The cool thing is that things like the length validations (on properties that are persisted) will already be done for you based on your settings in the database. Go ahead and check out the MyBusinessObjectBase.generated.cs file and you’ll see it’s already written out the AddValidationRules method based on columns in the database (remember to call the base method if you add your own rules in the business class).
Okay, this approach isn’t perfect. It’s not true TDD as in only writing what’s needed. However what does System.Object give you? A bit fat nothing except a unique GetHashCode method and a couple of other useless things. Why not build objects on top of something that has a little extra for you (without having to write it yourself). You do have to make some tradeoffs and for some, it’s too painful to do this. First, you have to bite the bullet that you have a 1:1 relationship of object to table. That’s just the way the NetTiers templates work. Second, you have to have a table (initially and eventually) to generate the code that will do all the data validation but then most business entities have to wind up stored somehow. This technique just helps it along.
You do also have to build your system on top of Enterprise Libraries and some people are not willing to make that leap just yet. Also, some TDD purists will say that you shouldn’t be dependent on this kind of framework but only write what you need when you need it. I agree but this (IMHO) helps. Look at Rocky Lhotka and his CSLA.NET framework. It’s a highly successful business object framework that you could do TDD from. This isn’t that much different from it (other than the fact you need a database to start from). Maybe I’m wrong and this approach is all wrong, but you need to decide that, not some book or blog entry on the interweb.
Finally though, as I mentioned, after all this is said and done I can have my business objects persist with a few lines of code and leverage a validation framework to boot. To me, that’s worth the cost of a one-to-one relationship of table to object and some trade-offs if it means that I can work faster with my business domain and validate it quickly and easily. YMMV.
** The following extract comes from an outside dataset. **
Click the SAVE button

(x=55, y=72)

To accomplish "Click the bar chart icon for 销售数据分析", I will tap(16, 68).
NOTE: On reading this over now and thinking about it a little more, you might start with a table called Stub. Add an integer ID field and nothing else to it (CodeSmith and NetTiers need at least one column to create something from). Generate the framework from it and base your business objects off the Stub base class (StubBase) rather than creating your own stub like described above. It’ll work in the interim until you have a table of your own for your business class and in the case where you don’t have a table for a business object, you could use this one. Just a thought anyways.
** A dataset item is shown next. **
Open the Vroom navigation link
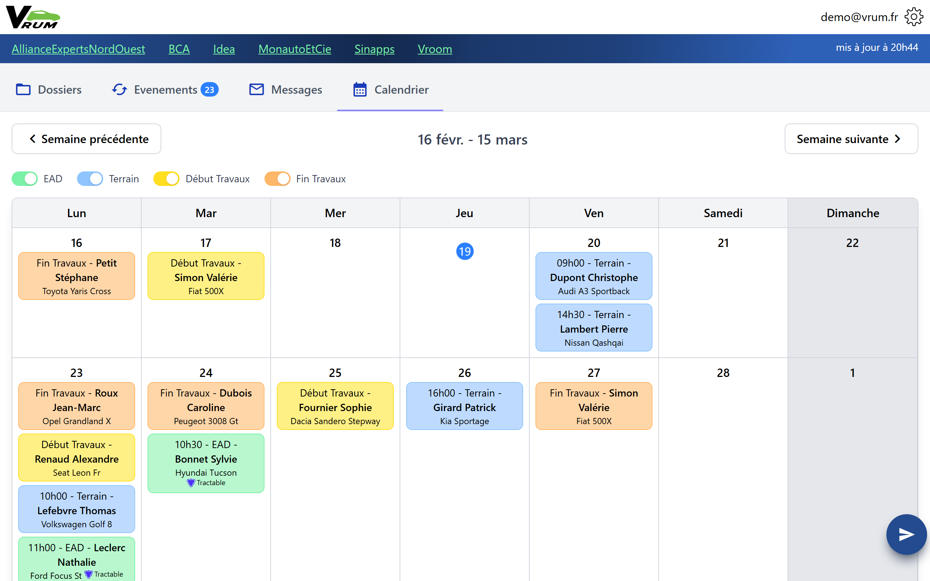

ADDITIONAL NOTE: Thinking even more about the stub idea, you could probably toss away the Data project and Data.SqlClient project and just be left with the Entities project with a business object framework to leverage, but then that’s really no fun is it?
FINAL NOTE: Okay, took me about 4 hours to put this entry together so hope it tweaks your brain and encourages discussion in the community. Maybe I’m completely off my rocker and just talking out of my butt, or maybe not. Anyways, this is a technique I’m using on a current (Enterprise) project and it’s coming along nicely. A combination of using the Composite Application UI Block, NetTiers, Domain Driven Design, and more Unit Tests than you can shake a stick at and I’m pretty confident the project will be a success in many ways.